Introductie Flashcards
What do policymakers do in practice?
- Make laws regarding economy
- Collect and spend taxes
- Produce public goods (Public transportation, hospitals)
- Guarding/managing the national currency
- International exchange
How do policymakers work together?
These policymakers work together in institutions (National Bank), and use instruments (Fiscal/monetary policy) to achieve their goals (price stability or full employment)
“To reach your objectives, you must
have at least as many independent
instruments as you have objectives”
- Jan Tinbergen.
Explain with an example
If you have less instruments, there are inevitably trade-offs to be made.
For example:
“How much more wage inequality the government stands ready to accept to reduce the unemployment rate by one percentage point?”
The three key functions of economic policy: Allocation Function
Deals with the correct and efficient distribution of goods
For example:
- Preventing monopolies with competition policy / antitrust laws
- Limiting external effects, for example by addressing climate change through emission rights
- Address incomplete information (more clarity for consumers), for example through accounting laws
The three key functions of economic policy: Stabilisation Function
Prevent or limit fluctuations (of things like unemployment, total output of a country, prices, supply&demand,…)
Ensuring stable economic growth
Provide guarantees such as Draghi’s famous quote; ‘We will do whatever it takes’.
The three key functions of economic policy: Distribution function
- Bringing more fairness, for example by taxing the rich and transferring them to poorer households
- Trying to achieve a Pareto optimal situation
- Trade-off between equity-efficiency
- Social welfare criteria are needed to make the right decisions.
Discretionary measures
Measures that are selected according to a more specific problem. Are often used when a problem has a lot of uncertainty. Active policy.
Predetermined policy rules
Economic measures that are inserted in advance and then just “do their thing”. Used in transparent, predictable situations. Passive policy.
The limits of economic policy: Information problems
Data issues (delay, wrong data, access)
Model uncertainty (e.g. specification, variables to be included, parameters estimated with uncertainty)
The limits of economic policy: Lucas critique
Changes in economic policy will affect the behaviour of private agents (households, firms)
Models that do not allow for agents to adjust their behavior cannot be used for policy
The limits of economic policy: Much debate over its effectiveness
Policy effectiveness depends on agents’ confidence: policy that is credible gains effectiveness and vice versa
Time inconsistency: situations where, with the passing of time, policies that were determined to be optimal yesterday are no longer perceived to be optimal today
The limits of benevolence
Electoral cycles and partisan preferences
Re-election motivations
Pressure from special interest groups
Macroeconomic perspective: Sustainable Economic Growth
Growth that does not occur at the expense of the well-being of future generations (due to predatory exploitation of the environment, for instance)
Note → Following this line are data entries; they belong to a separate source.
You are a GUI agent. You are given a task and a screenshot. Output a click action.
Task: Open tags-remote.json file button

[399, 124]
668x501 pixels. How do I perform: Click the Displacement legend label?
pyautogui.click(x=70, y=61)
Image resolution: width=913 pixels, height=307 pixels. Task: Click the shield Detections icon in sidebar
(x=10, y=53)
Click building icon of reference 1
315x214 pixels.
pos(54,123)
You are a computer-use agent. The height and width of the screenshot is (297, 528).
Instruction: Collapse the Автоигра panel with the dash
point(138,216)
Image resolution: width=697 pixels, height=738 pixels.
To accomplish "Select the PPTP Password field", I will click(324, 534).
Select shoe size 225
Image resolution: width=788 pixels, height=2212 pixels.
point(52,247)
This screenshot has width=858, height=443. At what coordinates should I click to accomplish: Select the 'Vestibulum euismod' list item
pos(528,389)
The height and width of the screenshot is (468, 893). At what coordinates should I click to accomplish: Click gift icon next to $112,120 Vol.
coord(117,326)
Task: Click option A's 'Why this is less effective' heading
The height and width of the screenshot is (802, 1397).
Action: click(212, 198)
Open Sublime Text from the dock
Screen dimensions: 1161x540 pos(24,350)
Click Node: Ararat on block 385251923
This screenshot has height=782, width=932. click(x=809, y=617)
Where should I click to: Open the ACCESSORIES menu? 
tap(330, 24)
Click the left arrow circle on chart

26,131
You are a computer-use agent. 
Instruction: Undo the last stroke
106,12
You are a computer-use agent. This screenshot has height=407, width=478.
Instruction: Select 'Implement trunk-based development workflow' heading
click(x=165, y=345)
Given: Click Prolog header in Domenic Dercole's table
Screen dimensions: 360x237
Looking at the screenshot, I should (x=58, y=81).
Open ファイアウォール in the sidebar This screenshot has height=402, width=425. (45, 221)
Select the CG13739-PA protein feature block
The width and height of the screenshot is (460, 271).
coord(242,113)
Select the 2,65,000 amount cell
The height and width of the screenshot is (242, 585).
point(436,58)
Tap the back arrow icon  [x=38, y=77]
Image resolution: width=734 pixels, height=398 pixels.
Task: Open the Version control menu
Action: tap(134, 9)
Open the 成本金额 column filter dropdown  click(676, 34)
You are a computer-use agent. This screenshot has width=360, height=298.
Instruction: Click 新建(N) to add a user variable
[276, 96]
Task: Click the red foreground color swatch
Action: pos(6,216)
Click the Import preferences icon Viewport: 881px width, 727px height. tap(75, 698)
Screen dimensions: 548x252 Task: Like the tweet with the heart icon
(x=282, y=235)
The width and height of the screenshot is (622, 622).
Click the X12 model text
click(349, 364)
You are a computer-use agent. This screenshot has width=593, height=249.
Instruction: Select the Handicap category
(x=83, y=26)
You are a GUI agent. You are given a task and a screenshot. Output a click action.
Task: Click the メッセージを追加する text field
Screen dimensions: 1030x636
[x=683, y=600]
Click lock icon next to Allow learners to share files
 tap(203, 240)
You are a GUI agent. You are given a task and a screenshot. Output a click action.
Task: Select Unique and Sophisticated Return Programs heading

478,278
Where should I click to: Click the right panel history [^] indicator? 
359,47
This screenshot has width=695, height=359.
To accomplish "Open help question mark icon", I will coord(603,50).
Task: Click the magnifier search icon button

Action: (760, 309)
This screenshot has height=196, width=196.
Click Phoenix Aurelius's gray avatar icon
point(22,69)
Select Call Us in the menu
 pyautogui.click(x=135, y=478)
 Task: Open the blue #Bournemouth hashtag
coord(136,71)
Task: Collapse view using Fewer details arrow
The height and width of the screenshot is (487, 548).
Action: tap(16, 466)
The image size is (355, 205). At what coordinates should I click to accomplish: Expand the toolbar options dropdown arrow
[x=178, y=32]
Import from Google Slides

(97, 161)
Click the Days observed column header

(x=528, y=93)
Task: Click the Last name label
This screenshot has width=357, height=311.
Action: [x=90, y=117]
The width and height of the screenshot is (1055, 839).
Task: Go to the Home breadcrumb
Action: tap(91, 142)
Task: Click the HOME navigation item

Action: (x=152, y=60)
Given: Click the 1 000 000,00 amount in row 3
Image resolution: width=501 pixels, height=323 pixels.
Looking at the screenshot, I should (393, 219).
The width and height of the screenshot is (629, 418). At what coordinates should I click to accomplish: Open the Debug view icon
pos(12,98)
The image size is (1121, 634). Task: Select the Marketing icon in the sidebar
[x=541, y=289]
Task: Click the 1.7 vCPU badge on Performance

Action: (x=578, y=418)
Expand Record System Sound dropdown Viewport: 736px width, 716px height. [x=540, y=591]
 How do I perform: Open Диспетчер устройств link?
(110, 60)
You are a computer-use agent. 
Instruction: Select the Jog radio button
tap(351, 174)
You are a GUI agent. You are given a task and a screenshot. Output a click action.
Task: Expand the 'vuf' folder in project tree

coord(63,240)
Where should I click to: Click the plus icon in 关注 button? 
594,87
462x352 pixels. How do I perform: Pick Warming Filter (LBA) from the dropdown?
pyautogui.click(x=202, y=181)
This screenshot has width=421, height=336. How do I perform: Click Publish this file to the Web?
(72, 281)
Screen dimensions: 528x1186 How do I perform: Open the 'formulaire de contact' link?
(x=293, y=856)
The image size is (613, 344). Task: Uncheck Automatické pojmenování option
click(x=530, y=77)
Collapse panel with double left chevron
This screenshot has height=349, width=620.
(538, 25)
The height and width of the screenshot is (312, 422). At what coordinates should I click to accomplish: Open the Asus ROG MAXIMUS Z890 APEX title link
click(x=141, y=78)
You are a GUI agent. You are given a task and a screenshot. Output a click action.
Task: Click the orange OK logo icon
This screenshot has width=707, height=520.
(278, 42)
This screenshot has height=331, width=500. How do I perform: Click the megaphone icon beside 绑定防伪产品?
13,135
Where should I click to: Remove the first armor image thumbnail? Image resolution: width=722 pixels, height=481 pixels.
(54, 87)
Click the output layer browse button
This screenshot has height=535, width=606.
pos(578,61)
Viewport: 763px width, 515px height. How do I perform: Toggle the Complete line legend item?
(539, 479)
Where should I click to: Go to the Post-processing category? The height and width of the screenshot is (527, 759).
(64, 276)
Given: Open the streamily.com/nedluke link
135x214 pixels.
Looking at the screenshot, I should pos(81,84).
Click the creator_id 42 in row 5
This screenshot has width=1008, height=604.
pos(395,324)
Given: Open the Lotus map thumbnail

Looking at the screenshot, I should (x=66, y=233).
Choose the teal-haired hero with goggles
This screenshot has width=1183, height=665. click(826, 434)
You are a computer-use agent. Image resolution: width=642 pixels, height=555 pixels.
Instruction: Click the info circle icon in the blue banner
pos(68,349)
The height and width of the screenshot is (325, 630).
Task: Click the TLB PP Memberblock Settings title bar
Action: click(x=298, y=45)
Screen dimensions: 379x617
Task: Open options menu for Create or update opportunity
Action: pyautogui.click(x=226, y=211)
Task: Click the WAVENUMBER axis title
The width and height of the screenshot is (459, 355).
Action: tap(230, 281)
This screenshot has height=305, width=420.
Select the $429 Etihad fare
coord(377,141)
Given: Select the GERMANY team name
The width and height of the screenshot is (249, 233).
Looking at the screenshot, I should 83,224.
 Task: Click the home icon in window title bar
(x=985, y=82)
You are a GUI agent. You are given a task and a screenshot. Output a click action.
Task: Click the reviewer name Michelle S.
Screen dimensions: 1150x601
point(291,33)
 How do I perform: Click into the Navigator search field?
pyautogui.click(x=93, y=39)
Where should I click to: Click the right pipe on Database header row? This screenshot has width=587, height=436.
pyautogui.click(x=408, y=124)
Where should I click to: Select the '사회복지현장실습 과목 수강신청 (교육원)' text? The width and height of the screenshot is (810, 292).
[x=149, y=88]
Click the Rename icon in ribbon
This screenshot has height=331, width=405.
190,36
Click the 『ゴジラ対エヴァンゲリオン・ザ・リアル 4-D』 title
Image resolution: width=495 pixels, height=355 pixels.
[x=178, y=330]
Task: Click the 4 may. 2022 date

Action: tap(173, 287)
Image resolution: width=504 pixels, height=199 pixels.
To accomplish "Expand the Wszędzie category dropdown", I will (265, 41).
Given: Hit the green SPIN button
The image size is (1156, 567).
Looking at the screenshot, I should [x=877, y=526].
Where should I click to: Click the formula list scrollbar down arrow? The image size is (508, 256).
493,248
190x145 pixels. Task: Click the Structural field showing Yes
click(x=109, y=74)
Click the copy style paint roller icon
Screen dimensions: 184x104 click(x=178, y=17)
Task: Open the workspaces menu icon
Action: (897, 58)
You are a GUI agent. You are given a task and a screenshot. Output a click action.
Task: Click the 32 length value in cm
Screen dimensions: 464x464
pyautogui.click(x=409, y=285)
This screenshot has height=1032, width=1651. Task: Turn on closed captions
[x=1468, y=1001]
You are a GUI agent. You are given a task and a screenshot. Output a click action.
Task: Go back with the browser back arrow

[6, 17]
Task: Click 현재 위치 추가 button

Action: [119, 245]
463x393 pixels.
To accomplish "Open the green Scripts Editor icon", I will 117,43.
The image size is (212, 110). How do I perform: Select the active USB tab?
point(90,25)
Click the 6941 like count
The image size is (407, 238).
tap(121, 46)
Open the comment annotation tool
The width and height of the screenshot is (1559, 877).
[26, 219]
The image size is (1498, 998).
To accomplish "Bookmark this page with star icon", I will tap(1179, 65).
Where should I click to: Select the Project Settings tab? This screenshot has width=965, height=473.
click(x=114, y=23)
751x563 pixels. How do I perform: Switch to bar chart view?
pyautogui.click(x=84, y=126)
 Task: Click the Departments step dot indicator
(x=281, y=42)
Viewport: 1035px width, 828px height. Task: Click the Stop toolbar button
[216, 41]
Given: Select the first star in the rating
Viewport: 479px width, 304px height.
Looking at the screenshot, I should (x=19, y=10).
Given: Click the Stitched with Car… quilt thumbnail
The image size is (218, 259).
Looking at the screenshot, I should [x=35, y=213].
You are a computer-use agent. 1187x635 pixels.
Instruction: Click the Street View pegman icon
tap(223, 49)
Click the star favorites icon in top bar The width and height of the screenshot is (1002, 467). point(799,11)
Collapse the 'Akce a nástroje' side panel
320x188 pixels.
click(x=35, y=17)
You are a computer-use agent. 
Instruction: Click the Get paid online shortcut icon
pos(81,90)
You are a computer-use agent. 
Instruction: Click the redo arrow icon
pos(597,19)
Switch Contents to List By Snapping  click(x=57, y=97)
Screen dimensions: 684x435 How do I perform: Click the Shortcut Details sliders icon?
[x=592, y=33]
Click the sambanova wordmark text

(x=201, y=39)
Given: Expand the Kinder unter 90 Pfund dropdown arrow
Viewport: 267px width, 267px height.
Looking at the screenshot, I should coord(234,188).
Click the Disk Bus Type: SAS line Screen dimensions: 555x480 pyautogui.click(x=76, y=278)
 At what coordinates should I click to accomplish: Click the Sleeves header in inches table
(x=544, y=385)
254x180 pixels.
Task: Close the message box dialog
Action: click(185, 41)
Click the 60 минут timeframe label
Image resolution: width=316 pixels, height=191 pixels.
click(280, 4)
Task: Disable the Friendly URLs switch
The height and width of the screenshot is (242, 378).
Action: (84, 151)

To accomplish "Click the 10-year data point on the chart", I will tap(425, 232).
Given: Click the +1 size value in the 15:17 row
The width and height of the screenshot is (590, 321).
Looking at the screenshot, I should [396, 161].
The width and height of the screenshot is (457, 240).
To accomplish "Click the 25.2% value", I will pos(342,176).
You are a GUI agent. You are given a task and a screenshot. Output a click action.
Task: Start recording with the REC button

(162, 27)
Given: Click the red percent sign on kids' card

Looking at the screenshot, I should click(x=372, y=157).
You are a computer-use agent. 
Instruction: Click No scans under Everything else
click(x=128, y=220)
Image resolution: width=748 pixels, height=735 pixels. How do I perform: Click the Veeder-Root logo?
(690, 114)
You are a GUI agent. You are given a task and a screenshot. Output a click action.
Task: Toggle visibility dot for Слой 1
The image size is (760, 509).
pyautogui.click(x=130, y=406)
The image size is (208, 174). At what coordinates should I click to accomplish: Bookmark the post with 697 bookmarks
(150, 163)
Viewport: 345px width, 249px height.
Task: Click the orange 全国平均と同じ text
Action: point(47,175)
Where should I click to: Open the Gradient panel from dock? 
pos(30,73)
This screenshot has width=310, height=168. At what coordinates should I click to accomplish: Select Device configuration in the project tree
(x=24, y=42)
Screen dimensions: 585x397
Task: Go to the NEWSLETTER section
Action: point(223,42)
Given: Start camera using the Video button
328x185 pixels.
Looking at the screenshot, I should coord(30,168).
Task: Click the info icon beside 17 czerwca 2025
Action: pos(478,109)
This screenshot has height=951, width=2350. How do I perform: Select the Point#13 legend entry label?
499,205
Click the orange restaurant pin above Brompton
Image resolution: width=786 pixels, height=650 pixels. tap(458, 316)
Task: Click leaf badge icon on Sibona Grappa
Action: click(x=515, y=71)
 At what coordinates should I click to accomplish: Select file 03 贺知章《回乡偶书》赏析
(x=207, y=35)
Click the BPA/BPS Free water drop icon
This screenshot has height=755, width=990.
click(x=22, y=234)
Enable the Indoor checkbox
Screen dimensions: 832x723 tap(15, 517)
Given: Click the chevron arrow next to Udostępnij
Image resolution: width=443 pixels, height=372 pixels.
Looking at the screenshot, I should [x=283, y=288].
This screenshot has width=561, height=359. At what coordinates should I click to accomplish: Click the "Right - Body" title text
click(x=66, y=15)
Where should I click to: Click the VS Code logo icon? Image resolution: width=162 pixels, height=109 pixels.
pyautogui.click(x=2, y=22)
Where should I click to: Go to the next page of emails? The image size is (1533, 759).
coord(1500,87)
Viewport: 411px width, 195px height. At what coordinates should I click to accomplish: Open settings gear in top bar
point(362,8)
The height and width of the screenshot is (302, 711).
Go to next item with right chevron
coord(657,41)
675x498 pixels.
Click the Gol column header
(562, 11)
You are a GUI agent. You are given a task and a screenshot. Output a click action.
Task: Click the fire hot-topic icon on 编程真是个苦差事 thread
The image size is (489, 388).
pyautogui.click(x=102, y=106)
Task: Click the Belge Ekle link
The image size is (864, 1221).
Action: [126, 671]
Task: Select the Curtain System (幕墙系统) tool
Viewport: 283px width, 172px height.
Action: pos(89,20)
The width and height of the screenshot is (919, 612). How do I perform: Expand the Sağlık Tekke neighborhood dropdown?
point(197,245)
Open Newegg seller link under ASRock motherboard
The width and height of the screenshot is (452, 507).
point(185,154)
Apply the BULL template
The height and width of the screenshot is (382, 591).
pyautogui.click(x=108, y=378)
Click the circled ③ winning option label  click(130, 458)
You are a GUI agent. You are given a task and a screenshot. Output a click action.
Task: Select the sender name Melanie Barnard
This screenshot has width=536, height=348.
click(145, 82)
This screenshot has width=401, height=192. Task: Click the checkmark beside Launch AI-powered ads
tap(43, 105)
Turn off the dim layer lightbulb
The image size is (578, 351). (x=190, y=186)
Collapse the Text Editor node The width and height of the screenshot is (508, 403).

Growth that is accompanied by a fair distribution of income and wealth within the population.
Macroeconomic perspective: Balanced growth
Optimal utilization of the labor supply (frequently referred to as ‘full employment’)
Price stability (low inflation)
Stable balance of payments (no excessive current account deficit) and the associated preservation of international competitiveness
Balanced public finances (essentially a sustainable public debt)
VUCA World
Volatile, Uncertain, Complex, Ambiguous
The acronym came into common usage in the late 1990s to describe the world’s new reality.